Please print all of the entries, matching them exactly.

Top of SOURCE DATA

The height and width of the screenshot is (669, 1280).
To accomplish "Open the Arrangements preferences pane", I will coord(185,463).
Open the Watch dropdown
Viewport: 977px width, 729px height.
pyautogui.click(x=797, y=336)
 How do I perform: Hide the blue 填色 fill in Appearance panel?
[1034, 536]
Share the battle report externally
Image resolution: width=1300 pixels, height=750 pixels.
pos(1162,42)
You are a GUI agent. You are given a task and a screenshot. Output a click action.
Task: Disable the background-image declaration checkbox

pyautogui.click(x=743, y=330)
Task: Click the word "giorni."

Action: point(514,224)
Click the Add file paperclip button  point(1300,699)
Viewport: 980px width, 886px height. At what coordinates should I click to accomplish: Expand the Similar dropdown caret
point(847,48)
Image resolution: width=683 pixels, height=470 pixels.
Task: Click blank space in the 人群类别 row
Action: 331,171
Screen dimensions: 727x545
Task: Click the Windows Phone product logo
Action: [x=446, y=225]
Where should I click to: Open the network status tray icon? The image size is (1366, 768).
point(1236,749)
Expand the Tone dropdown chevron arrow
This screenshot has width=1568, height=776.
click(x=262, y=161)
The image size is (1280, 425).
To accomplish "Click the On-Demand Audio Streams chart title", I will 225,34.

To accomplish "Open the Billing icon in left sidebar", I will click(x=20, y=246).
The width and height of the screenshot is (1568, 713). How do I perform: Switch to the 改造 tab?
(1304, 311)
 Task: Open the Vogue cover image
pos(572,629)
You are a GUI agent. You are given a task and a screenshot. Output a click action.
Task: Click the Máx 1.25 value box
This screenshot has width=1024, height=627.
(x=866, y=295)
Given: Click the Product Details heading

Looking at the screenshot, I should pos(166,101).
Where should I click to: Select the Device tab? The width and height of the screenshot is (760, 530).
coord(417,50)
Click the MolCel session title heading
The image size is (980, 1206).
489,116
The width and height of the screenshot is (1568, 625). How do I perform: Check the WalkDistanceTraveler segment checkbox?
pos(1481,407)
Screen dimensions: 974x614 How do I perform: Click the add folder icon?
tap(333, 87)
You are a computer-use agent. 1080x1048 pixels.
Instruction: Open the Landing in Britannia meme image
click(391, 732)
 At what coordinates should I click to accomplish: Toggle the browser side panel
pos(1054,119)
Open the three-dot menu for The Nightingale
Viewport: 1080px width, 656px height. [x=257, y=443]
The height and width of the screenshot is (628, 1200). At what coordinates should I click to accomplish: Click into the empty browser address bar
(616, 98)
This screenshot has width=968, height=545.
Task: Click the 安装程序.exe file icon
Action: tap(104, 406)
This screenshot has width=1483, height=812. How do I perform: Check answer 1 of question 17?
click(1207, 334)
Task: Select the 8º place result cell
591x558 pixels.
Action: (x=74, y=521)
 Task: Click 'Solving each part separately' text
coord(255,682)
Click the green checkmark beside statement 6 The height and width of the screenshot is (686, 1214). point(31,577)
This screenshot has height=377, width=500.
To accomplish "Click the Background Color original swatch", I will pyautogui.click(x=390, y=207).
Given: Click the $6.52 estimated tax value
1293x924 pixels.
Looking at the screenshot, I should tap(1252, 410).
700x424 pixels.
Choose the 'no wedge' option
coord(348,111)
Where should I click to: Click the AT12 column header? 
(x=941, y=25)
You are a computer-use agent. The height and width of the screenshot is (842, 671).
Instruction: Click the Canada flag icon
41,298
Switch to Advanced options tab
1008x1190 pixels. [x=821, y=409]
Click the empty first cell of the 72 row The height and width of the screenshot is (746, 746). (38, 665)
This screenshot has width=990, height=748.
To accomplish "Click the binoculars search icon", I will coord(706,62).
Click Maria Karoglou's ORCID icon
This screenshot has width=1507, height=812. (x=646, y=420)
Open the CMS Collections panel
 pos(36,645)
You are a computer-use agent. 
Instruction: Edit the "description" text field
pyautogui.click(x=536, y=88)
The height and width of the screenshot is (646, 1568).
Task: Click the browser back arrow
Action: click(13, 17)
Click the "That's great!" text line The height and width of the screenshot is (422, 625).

Bottom of SOURCE DATA

- _OUTPUT BELOW_:
The height and width of the screenshot is (669, 1280).
To accomplish "Open the Arrangements preferences pane", I will coord(185,463).
Open the Watch dropdown
Viewport: 977px width, 729px height.
pyautogui.click(x=797, y=336)
 How do I perform: Hide the blue 填色 fill in Appearance panel?
[1034, 536]
Share the battle report externally
Image resolution: width=1300 pixels, height=750 pixels.
pos(1162,42)
You are a GUI agent. You are given a task and a screenshot. Output a click action.
Task: Disable the background-image declaration checkbox

pyautogui.click(x=743, y=330)
Task: Click the word "giorni."

Action: point(514,224)
Click the Add file paperclip button  point(1300,699)
Viewport: 980px width, 886px height. At what coordinates should I click to accomplish: Expand the Similar dropdown caret
point(847,48)
Image resolution: width=683 pixels, height=470 pixels.
Task: Click blank space in the 人群类别 row
Action: 331,171
Screen dimensions: 727x545
Task: Click the Windows Phone product logo
Action: [x=446, y=225]
Where should I click to: Open the network status tray icon? The image size is (1366, 768).
point(1236,749)
Expand the Tone dropdown chevron arrow
This screenshot has width=1568, height=776.
click(x=262, y=161)
The image size is (1280, 425).
To accomplish "Click the On-Demand Audio Streams chart title", I will 225,34.

To accomplish "Open the Billing icon in left sidebar", I will click(x=20, y=246).
The width and height of the screenshot is (1568, 713). How do I perform: Switch to the 改造 tab?
(1304, 311)
 Task: Open the Vogue cover image
pos(572,629)
You are a GUI agent. You are given a task and a screenshot. Output a click action.
Task: Click the Máx 1.25 value box
This screenshot has width=1024, height=627.
(x=866, y=295)
Given: Click the Product Details heading

Looking at the screenshot, I should pos(166,101).
Where should I click to: Select the Device tab? The width and height of the screenshot is (760, 530).
coord(417,50)
Click the MolCel session title heading
The image size is (980, 1206).
489,116
The width and height of the screenshot is (1568, 625). How do I perform: Check the WalkDistanceTraveler segment checkbox?
pos(1481,407)
Screen dimensions: 974x614 How do I perform: Click the add folder icon?
tap(333, 87)
You are a computer-use agent. 1080x1048 pixels.
Instruction: Open the Landing in Britannia meme image
click(391, 732)
 At what coordinates should I click to accomplish: Toggle the browser side panel
pos(1054,119)
Open the three-dot menu for The Nightingale
Viewport: 1080px width, 656px height. [x=257, y=443]
The height and width of the screenshot is (628, 1200). At what coordinates should I click to accomplish: Click into the empty browser address bar
(616, 98)
This screenshot has width=968, height=545.
Task: Click the 安装程序.exe file icon
Action: tap(104, 406)
This screenshot has width=1483, height=812. How do I perform: Check answer 1 of question 17?
click(1207, 334)
Task: Select the 8º place result cell
591x558 pixels.
Action: (x=74, y=521)
 Task: Click 'Solving each part separately' text
coord(255,682)
Click the green checkmark beside statement 6 The height and width of the screenshot is (686, 1214). point(31,577)
This screenshot has height=377, width=500.
To accomplish "Click the Background Color original swatch", I will pyautogui.click(x=390, y=207).
Given: Click the $6.52 estimated tax value
1293x924 pixels.
Looking at the screenshot, I should tap(1252, 410).
700x424 pixels.
Choose the 'no wedge' option
coord(348,111)
Where should I click to: Click the AT12 column header? 
(x=941, y=25)
You are a computer-use agent. The height and width of the screenshot is (842, 671).
Instruction: Click the Canada flag icon
41,298
Switch to Advanced options tab
1008x1190 pixels. [x=821, y=409]
Click the empty first cell of the 72 row The height and width of the screenshot is (746, 746). (38, 665)
This screenshot has width=990, height=748.
To accomplish "Click the binoculars search icon", I will coord(706,62).
Click Maria Karoglou's ORCID icon
This screenshot has width=1507, height=812. (x=646, y=420)
Open the CMS Collections panel
 pos(36,645)
You are a computer-use agent. 
Instruction: Edit the "description" text field
pyautogui.click(x=536, y=88)
The height and width of the screenshot is (646, 1568).
Task: Click the browser back arrow
Action: click(13, 17)
Click the "That's great!" text line The height and width of the screenshot is (422, 625).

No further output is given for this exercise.